• [Exercise objective]:
Could you quote the part of the records that opens with the line containing "You are a computer-use" and closes with the line containing "coord(142,376)", word for word and without the pictures?

• [Extracted information]:
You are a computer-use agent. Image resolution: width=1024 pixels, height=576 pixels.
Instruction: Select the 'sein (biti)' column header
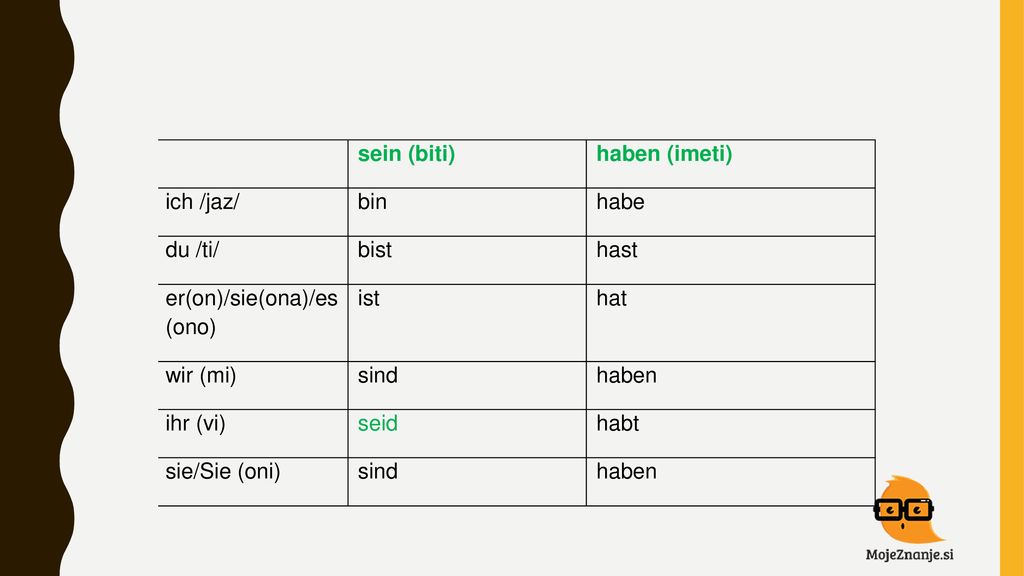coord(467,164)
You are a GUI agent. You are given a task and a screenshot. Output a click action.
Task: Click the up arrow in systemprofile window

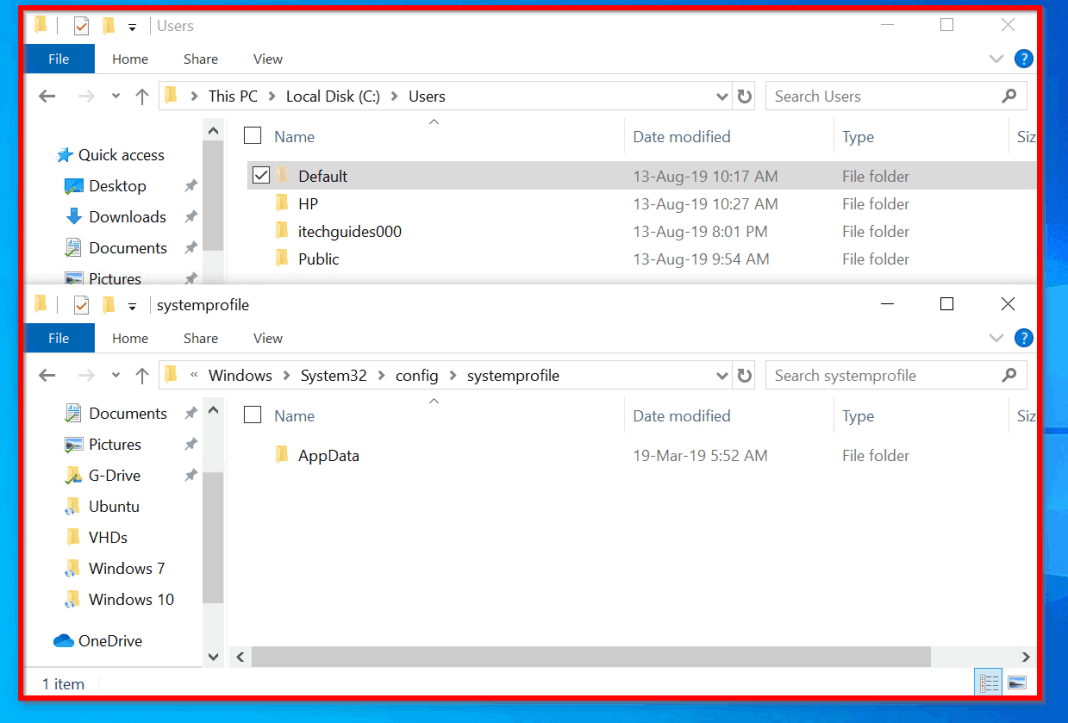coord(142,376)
---
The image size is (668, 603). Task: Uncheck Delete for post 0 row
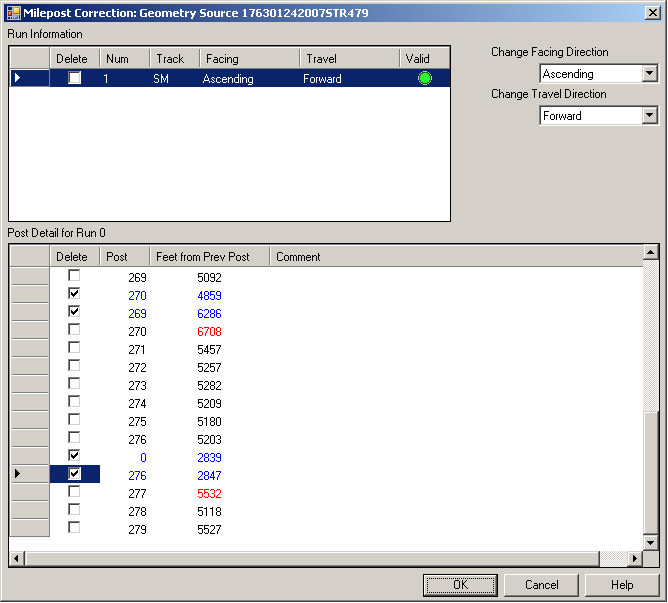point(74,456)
--
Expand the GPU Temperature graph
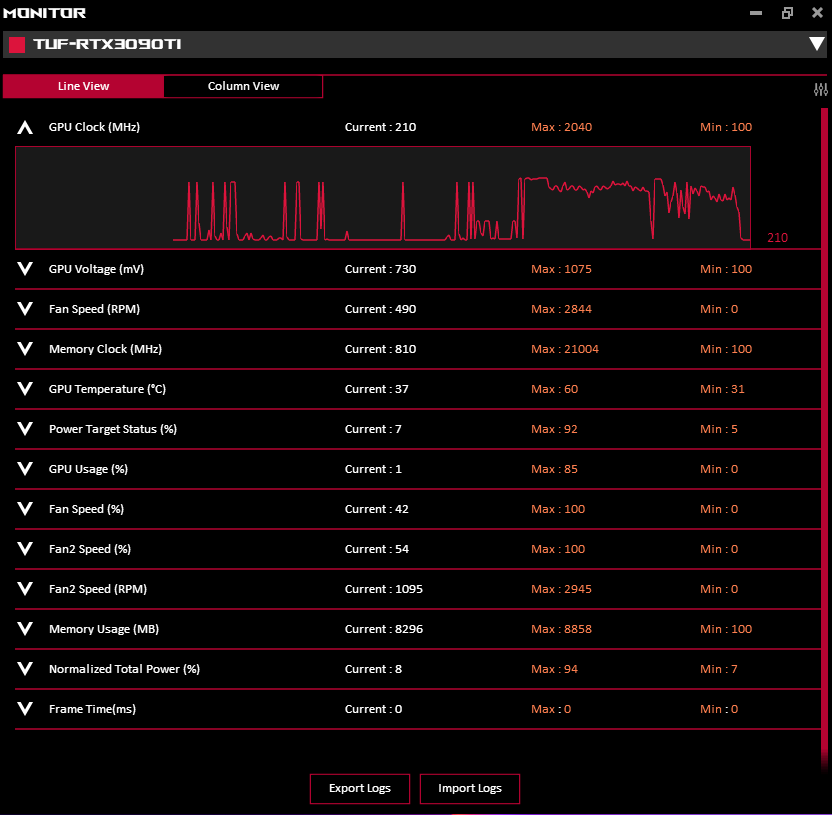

• [Full output]:
You are a computer-use agent. Image resolution: width=1024 pixels, height=576 pixels.
Instruction: Select the 'sein (biti)' column header
coord(467,164)
You are a GUI agent. You are given a task and a screenshot. Output a click action.
Task: Click the up arrow in systemprofile window

coord(142,376)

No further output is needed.